Many other families plan their giving around Christmas and Hanukkah.

In early December, marketing consultant Theresa Drescher and her husband Michael Cleeff, an actor, get revved up for their annual project — responding to children’s letters to Santa that are collected not at the North Pole but at the main post office in New York.

“In 2001, I went to the post office,” said Drescher. “I figured I would pick out a letter or two, buy a Barbie doll or two, and that would be it.”

What Drescher found, however, was hundreds of letters from kids who weren’t asking for dolls or toys but for necessities like underwear, sweaters and shoes.

“A lot would write, ‘Please take care of my mom, or my brothers and sisters,’ and add something like, ‘And if you have anything left over Santa, my name is Cindy and I would like a coat.’

“I called my husband in tears, and we decided there was nothing else we could do but this,” Drescher said.

Since then, she and her husband — and friends they’ve drawn into the project — donate time and money to fulfill children’s holiday wishes. In addition to providing what the child has requested, the volunteers also try to find out what other family members need so they can deliver a holiday box with something for everyone.
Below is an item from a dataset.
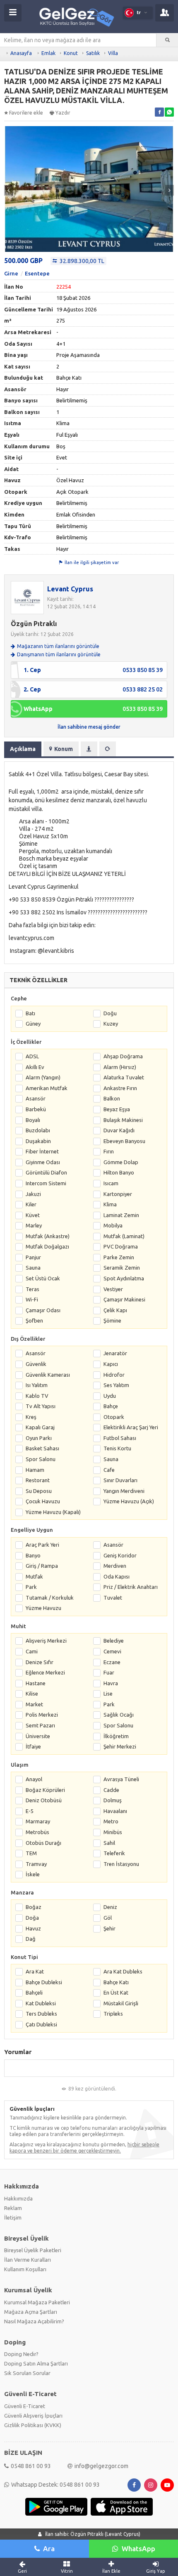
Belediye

And each child gets a personalized stocking with some candy, a toothbrush and toothpaste, and a small red bear.

Last year Drescher’s City Santa project provided holiday gifts to 50 families and outgrew her living room, so they moved their operations into space provided by a local church. This year they completed the paperwork to qualify as a charity so they can handle 75 families and attract donations and volunteers to increase their outreach next year.

Her reward, she said, is watching a child rip open the personal letter from Santa that “makes them feel very special” at Christmas.

In Cincinnati, Joe Hale, chief communications officer for the Cinergy Corp. gas and electricity company, has long been involved in raising money for the March of Dimes. It has been his way of giving back to an organization that helped his mother, who developed polio a month before he was born and was confined to a wheelchair for the rest of her life.

Although Hale was personally involved with charitable giving, he felt that what he had experienced wasn’t rubbing off on his children.

So three years ago, he sat them down on Christmas Eve and gave each of them an envelope full of cash, Hale said.

“I told them, ‘Your mother and I are creating a small family foundation,”’ he remembers. “You can keep the money for yourself, but if you give it away by March 31 it qualifies you for a seat on the (foundation) board.”’

Hale’s challenge resulted in a long discussion about the pros and cons of charitable giving, he said. And by March 31, all of the money had been donated.

Now the Hales and their children — Catherine, 22; Grant, 27, and Britten, 32 — hold an annual powwow on Christmas Eve to select charities for the coming year’s donations.

“I think they’re really beginning to internalize the importance of giving something back, and that was our goal in the first place,” Hale said.